Wednesday, October 26, 2011

The Egyptian (1954)

A 1950s Hollywood epic set in ancient Egypt and starring Victor Mature, Gene Tierney and Jean Simmons - now that has to be fun. And The Egyptian does not disappoint.

The Egyptian of the title is a doctor named Sinuhe (played by Edmund Purdom). We see him at the beginning of the film as an old man in exile and his story is told in flashback. He was once young and idealistic, burning with a desire to bring the benefits of modern medicine (and in the 14th century BC Egyptian medicine was most definitely at the cutting edge) to the poor. His father is a doctor as well, but he’s not his real father. As a baby Sinuhe was found floating in the Nile in a small reed basket, this being a common method of disposing of unwanted babies.

Sinuhe has an unlikely friend, a rambunctious but good-natured brawler named Horemheb (Victor Mature). Horemheb’s fondest ambition is to serve in Pharaoh’s Guard but since he is merely the son of a humble cheese-maker this ambition seems unlikely to be fulfilled.

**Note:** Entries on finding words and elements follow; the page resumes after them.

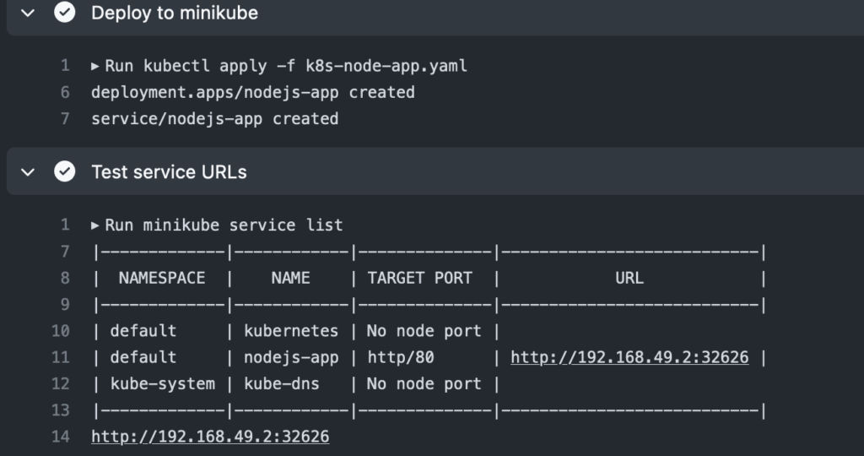Click the kubernetes service row in the table
Image resolution: width=864 pixels, height=456 pixels.
click(296, 331)
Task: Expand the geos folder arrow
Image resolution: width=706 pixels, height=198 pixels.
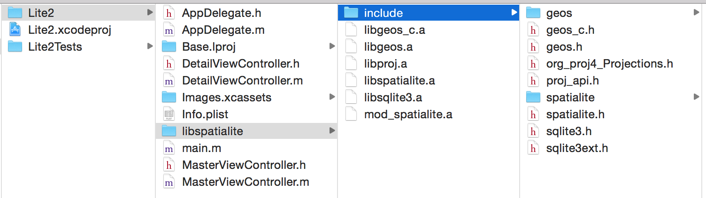Action: pyautogui.click(x=697, y=13)
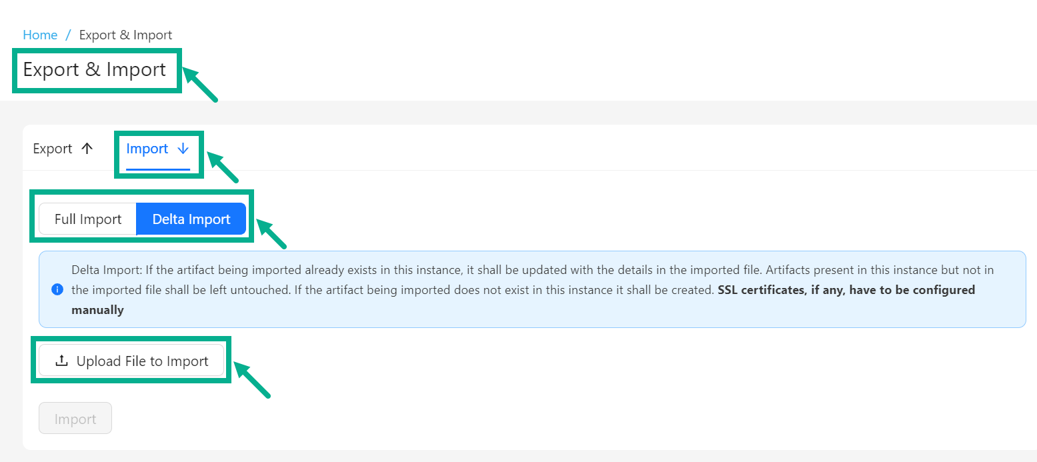Click the Export & Import page heading
Screen dimensions: 1037x462
click(x=95, y=69)
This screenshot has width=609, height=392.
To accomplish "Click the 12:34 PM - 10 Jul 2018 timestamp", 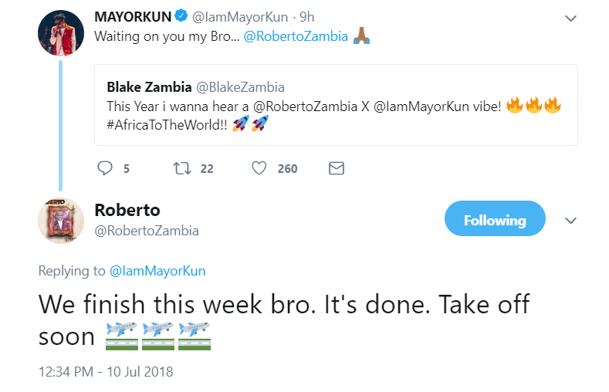I will [106, 371].
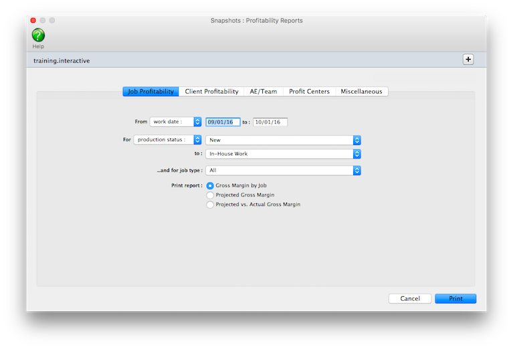Open the Miscellaneous tab
The height and width of the screenshot is (349, 513).
[361, 92]
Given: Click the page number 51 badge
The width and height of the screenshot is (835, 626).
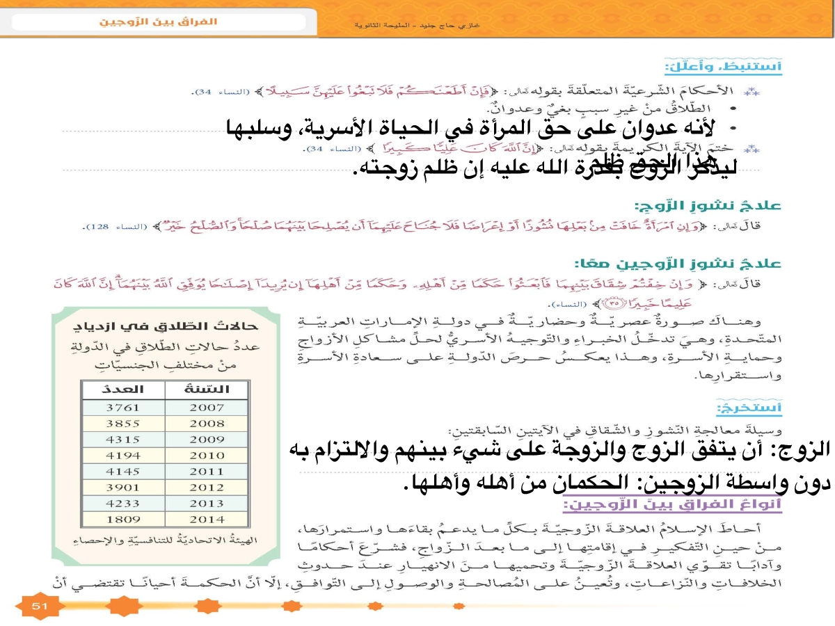Looking at the screenshot, I should pos(38,607).
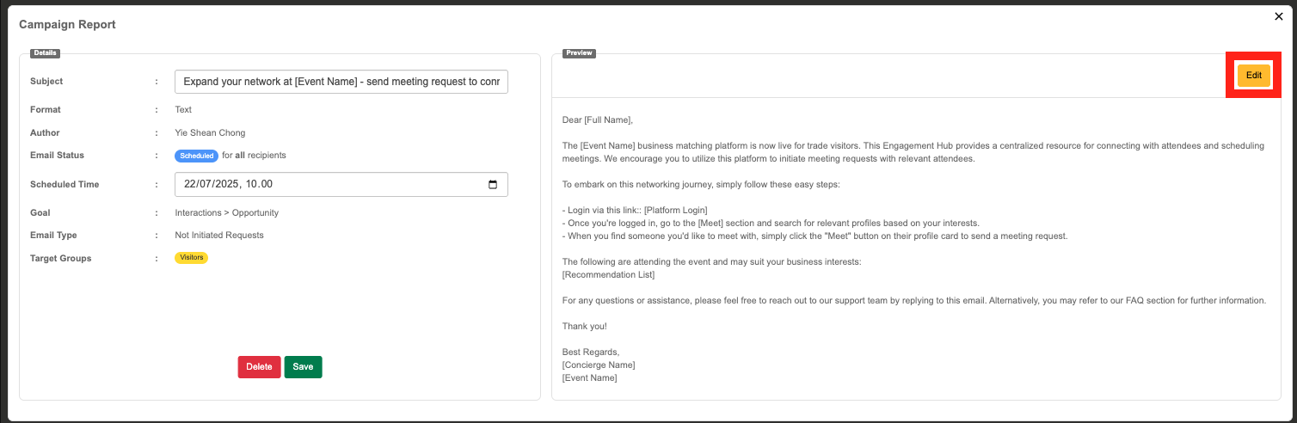This screenshot has width=1297, height=423.
Task: Click the yellow Visitors target group tag
Action: point(191,258)
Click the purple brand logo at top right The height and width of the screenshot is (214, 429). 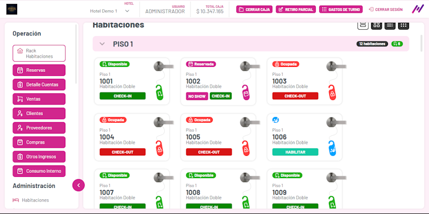[418, 9]
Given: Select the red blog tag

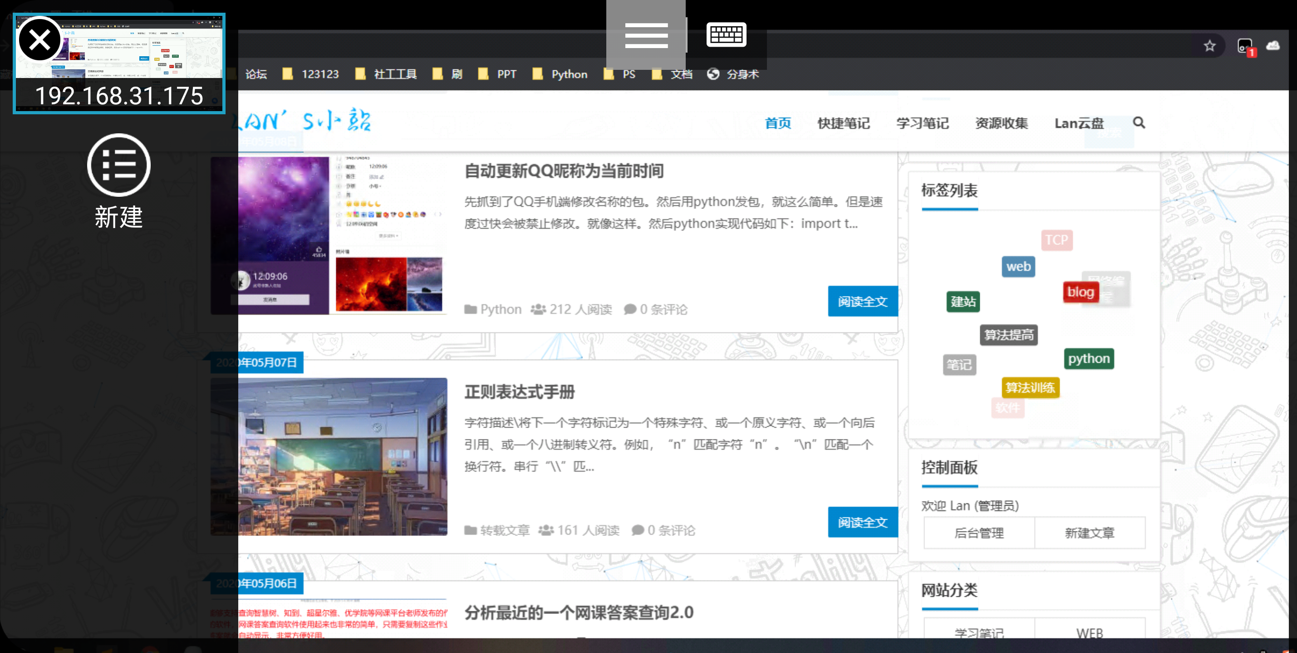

Then fate steps in. Sinuhe and Horemheb are hunting lions in their chariot when they come across what appears to be a crazed holy man. They save this unfortunate from becoming dinner for a hungry lion.

It turns out the man really is a crazed holy man, but he also happens to be the pharaoh, the notorious Akhenaten. In saving him they laid hands on him, which is a capital offence. Luckily Akhenaten takes a dim view of hallowed traditions and he not only allows them to live, he rewards them. Horemheb will indeed serve in Pharaoh’s Guard, while Sinuhe will become part-time official physician to Pharaoh’s family.

Fate however is about to step in again, in the form of a woman. Nefer is beautiful and glamorous and Sinuhe is captivated by her. He will do anything for her. Sinuhe’s judgment is very poor when it comes to women. He has a nice girl, Merit (Jean Simmons), who is crazy about him but he is obsessed by Nefer. Nefer is a courtesan but she is also a very dangerous woman who enjoys seducing and corrupting innocent young men.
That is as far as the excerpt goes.